Minneapolis and St. Paul city council members announced their intent to draft policies that would ban conversion therapy for minors in their respective cities on Oct. 11. Local officials and community members say they hope other municipalities and eventually the state will follow suit with instituting a ban.
Conversion therapy consists of practices aimed at changing one’s sexual orientation or gender identity.
The Minneapolis ordinance is co-authored by Ward 8 Council member and City Council Vice President Andrea Jenkins and Ward 4 Council member Phillipe Cunningham. The proposed policies were introduced alongside LGBT civil rights organization OutFront Minnesota at a rally on the Lake Street-Marshall Avenue bridge that connects the cities.
“When we know that there is a harmful practice in place and that there are parents being deceived into believing that this is a helpful practice for their child,” Cunningham said at the event. “We as elected officials have a moral responsibility to ensure that we protect kids.”
Conversion therapy is discredited by various medical organizations, including the American Psychological Association and the American Academy of Pediatrics.
University of Minnesota medical student James Pathoulas said data show the effects of conversion therapy can lead to greater risk of suicide and self-harm, as well as drug use and other high-risk behaviors.
“It’s the same as offering a product that is known to cause harm,” Pathoulas said. “This legislation is in line with the government’s job of protecting the public from things that we know are harmful.”
Pathoulas co-authored a policy for the Minnesota Medical Association last year condemning the practice statewide for medical professionals. Last legislative session, Pathoulas also advocated for a bill to ban conversion therapy at the state level.
The bill, authored by Rep. Hunter Cantrell, DFL-Savage, passed in the House but didn’t make it through the Republican-controlled Senate.
The Minnesota Family Council and other religious groups oppose such legislation, claiming it violates the First Amendment right of freedom of religion.
Cat Salonek, policy and organizing director for OutFront Minnesota, said the policy would not dictate how people worship. It would instead protect minors from harmful healthcare practices they cannot consent to.
“We know that there are some people that want to hide behind so-called religious reasons to allow LGBTQ people to be forced to undergo discredited and harmful practices,” Salonek said. “But a conversion therapy ban will not stop or get in the way of anyone’s ability to practice their faith the way that they want.”
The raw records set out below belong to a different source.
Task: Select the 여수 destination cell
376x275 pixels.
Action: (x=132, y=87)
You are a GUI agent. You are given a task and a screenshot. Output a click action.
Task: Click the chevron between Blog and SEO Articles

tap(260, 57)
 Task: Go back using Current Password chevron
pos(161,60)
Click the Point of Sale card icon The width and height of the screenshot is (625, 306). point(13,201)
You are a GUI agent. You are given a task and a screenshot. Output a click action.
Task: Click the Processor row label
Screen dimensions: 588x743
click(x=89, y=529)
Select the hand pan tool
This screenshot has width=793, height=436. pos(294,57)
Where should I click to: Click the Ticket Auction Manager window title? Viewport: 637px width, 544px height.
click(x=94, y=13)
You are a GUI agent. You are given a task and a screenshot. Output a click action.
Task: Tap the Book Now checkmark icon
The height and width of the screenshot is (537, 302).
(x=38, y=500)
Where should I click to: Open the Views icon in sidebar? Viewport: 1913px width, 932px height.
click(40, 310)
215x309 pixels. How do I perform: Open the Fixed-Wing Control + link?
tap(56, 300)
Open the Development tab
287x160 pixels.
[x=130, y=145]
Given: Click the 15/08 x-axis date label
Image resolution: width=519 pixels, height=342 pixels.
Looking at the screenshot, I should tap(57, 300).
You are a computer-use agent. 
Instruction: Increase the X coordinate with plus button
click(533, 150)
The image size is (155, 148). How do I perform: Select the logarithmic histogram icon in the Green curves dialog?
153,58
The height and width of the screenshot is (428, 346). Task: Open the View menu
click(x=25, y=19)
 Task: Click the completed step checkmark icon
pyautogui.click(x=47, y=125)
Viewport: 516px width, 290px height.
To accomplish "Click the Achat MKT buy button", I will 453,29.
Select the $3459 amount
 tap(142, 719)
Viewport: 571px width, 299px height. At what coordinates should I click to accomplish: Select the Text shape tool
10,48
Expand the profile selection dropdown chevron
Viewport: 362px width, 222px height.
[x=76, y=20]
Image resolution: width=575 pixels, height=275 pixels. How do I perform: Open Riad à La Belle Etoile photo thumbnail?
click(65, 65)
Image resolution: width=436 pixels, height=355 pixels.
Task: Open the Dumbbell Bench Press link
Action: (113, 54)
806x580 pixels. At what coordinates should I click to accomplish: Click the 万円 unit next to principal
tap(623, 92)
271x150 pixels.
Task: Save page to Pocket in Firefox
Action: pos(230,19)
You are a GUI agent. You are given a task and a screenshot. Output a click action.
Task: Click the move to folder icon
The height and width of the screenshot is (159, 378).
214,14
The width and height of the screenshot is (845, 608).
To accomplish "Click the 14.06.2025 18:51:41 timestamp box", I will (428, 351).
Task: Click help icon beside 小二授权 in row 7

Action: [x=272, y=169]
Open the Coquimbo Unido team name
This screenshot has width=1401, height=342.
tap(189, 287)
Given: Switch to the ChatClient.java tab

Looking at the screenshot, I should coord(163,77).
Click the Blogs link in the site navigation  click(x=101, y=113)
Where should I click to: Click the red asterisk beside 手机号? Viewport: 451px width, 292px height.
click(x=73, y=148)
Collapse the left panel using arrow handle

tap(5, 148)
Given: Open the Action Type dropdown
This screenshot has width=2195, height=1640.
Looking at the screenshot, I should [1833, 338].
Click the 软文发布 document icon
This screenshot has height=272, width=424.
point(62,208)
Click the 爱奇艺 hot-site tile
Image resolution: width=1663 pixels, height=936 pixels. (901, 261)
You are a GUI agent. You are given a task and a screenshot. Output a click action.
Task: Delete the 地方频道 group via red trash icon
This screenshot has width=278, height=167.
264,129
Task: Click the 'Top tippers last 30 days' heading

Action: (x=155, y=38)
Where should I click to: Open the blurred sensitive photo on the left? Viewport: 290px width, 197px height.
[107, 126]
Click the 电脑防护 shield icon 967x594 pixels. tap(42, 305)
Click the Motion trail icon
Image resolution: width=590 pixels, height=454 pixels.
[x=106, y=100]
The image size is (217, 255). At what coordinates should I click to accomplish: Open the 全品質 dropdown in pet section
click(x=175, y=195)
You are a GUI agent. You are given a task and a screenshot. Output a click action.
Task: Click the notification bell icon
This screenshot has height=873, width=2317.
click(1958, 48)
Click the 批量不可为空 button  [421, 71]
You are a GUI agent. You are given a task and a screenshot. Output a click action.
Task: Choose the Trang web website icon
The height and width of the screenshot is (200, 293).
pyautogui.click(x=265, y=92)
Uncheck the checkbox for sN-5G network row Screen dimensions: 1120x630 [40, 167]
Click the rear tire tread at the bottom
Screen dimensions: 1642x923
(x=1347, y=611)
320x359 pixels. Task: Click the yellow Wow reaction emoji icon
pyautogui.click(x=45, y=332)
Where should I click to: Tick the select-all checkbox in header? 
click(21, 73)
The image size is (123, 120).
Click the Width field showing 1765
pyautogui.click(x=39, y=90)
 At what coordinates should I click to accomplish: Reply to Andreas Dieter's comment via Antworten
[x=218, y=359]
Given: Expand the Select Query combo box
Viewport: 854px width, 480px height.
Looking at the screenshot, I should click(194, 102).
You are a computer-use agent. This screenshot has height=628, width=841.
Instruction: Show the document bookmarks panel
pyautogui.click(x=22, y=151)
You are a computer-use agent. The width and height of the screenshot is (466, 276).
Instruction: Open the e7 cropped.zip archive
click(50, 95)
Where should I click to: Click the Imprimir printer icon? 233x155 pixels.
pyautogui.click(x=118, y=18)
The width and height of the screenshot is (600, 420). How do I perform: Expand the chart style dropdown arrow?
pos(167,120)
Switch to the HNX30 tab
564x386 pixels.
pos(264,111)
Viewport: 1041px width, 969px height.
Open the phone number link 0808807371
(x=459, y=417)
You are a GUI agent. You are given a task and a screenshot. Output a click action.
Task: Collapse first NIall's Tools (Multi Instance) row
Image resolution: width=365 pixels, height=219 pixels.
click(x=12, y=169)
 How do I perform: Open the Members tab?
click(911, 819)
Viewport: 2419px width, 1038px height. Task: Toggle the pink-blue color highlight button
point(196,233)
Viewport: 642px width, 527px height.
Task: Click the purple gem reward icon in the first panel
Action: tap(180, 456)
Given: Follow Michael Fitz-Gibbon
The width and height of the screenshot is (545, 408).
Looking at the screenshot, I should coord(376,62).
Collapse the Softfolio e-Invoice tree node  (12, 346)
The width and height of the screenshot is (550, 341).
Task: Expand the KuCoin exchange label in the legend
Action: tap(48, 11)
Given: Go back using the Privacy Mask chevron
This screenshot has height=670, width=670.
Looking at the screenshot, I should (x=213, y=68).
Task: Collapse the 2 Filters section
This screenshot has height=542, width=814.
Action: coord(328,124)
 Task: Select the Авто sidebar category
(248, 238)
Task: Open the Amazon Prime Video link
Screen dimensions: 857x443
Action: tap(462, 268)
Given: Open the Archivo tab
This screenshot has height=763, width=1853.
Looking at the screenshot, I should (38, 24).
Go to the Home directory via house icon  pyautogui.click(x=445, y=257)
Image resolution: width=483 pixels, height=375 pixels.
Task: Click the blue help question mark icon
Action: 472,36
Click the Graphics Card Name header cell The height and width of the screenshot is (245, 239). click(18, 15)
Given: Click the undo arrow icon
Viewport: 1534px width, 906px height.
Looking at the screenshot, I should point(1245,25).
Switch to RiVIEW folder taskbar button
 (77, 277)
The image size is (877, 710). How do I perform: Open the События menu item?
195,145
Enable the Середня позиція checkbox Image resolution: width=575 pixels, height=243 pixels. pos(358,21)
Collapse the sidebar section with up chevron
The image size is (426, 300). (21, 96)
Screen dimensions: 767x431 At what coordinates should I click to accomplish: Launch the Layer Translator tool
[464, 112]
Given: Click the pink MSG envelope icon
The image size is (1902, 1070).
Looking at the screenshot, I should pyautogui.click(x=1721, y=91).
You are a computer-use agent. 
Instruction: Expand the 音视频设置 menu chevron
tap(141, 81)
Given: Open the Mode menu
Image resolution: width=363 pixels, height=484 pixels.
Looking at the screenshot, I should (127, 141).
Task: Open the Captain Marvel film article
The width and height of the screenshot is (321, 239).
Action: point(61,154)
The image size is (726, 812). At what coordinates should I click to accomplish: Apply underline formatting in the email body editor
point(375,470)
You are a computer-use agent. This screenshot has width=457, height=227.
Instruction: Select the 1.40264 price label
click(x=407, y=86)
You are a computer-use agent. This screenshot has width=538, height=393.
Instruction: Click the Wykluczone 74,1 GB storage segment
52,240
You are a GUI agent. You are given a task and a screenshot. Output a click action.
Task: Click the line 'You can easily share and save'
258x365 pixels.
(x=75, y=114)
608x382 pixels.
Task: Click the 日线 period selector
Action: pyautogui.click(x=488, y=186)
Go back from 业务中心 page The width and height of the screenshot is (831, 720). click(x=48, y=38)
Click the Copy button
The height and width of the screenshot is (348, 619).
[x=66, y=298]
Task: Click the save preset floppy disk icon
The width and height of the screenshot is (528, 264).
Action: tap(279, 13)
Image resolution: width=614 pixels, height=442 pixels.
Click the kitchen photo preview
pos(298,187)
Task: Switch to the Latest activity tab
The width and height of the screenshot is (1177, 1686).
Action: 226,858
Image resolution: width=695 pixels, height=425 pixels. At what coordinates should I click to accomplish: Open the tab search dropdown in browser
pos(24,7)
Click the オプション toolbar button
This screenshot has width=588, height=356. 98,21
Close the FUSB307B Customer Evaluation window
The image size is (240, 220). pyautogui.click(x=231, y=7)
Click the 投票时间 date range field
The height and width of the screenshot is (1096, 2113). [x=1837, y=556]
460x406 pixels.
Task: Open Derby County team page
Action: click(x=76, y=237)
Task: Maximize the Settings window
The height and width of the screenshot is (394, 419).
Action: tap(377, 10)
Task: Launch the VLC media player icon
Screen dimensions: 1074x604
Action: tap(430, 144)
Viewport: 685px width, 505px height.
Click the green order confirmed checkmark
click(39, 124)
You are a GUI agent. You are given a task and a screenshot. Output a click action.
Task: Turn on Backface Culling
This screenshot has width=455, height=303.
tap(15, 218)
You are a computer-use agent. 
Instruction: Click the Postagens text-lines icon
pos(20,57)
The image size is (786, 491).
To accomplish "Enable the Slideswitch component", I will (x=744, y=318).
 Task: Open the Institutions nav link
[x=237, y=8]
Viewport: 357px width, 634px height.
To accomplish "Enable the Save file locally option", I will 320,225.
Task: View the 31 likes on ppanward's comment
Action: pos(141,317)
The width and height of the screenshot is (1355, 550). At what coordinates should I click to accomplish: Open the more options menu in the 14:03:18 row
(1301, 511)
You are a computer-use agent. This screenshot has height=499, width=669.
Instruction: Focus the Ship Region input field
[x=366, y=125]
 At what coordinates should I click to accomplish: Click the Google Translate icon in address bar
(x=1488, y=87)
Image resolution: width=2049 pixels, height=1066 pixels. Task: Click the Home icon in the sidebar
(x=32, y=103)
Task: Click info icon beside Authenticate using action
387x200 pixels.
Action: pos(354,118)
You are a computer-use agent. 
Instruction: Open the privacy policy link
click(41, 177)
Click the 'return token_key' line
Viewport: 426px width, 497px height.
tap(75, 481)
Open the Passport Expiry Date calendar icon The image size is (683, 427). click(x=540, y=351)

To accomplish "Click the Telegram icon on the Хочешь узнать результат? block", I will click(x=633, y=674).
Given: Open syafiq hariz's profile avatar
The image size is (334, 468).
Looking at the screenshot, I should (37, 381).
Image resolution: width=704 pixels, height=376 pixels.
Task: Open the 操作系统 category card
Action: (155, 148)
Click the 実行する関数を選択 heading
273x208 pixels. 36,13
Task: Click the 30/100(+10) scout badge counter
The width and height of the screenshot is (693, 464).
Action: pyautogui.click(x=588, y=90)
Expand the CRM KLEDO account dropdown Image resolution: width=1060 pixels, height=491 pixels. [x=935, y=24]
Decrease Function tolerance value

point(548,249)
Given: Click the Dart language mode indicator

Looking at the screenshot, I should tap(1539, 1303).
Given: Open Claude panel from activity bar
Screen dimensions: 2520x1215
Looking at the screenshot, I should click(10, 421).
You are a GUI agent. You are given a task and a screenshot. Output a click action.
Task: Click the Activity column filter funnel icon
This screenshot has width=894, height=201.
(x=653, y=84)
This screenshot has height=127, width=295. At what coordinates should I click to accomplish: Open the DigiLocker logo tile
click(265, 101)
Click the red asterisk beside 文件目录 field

The New York City Council, one of the first municipalities to pass a conversion therapy ban in 2017, repealed its ordinance last month after legal pressure from religious freedom groups. The ban was repealed as a strategic move to strengthen its language before a higher court could take action against it.
Moving forward, council members will hold public hearings to get community input on the policy. Jenkins and Cunningham intend to introduce the ordinance at the next City Council meeting on Friday. As more city-level policies continue to spread nationwide, state and federal legislation may become more likely to succeed, Salonek said.
“At the end of the day, the survivors of conversion therapy are kids just trying to be themselves, and it’s hard enough to do that without fraudulent or discredited medical practices being used against them,” Salonek said.